Out­played, even out­classed, by a su­pe­rior op­po­nent? Hur­ley said he can han­dle it.

“Never out­worked,” he said. “No team should ever play harder. If that hap­pens I have not done my job … sim­ple as that. You’ll never hear ex­cuses in terms of that from me.”

So here was Dan Hur­ley’s voice dur­ing this high-tempo pub­lic prac­tice, no whis­tle, never a whis­tle. Cre­at­ing a stress­ful en­vi­ron­ment, mak­ing it as chaotic as pos­si­ble so games will seem slow. You want to run full­court de­fense? You’ve got to wear your op­po­nent out.
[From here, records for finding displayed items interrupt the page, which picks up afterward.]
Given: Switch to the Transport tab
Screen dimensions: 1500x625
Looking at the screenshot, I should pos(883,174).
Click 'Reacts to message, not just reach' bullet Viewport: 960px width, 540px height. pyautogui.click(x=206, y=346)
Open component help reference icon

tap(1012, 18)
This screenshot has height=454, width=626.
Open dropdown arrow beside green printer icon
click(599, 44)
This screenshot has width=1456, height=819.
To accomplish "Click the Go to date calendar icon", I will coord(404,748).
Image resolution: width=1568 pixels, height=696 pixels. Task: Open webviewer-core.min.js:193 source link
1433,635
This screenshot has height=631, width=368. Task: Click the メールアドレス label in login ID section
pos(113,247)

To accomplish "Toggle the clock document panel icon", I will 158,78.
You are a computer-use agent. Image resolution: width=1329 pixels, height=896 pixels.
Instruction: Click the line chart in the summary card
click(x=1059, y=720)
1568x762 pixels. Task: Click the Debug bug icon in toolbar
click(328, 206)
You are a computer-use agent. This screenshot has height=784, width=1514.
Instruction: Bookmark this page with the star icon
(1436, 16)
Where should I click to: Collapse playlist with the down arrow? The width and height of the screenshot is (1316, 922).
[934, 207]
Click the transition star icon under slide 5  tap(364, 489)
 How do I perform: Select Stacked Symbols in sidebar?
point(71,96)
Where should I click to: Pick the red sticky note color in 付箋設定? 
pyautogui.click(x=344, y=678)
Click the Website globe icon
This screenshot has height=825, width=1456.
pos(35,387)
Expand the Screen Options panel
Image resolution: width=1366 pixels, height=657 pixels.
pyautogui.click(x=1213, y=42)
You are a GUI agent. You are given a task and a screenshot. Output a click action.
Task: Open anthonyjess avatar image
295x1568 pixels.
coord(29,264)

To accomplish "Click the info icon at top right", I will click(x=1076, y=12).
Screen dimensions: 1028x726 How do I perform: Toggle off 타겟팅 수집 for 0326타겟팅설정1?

Hur­ley has han­dled a glos­sary to his play­ers. Af­ter­ward, he starts a quar­ter­back’s ca­dence, “Red! 42! Omaha!” None of that in bas­ket­ball. It’s close out! Or rim run! Or show! The ter­mi­nol­ogy is short. The re­ac­tion must be im­me­di­ate.

“Think hard while run­ning hard,” he said.

He said he coaches Josh Carl­ton and Sid­ney Wil­son more than any­body. With their abil­ity they need to be fully en­gaged more. Dur­ing prac­tice he was on Chris­tian Vi­tal and Jalen Adams for tak­ing low-per­cent­age chances for steals. He said guys bailed on six charges. Noth­ing worse the day after a loss — noth­ing — Dan Hur­ley said than watch­ing guys on video un­will­ing to give up their body for their team­mates.

Yes, he’s go­ing to build it. He’s not go­ing to buy it. He swears on the fam­ily name.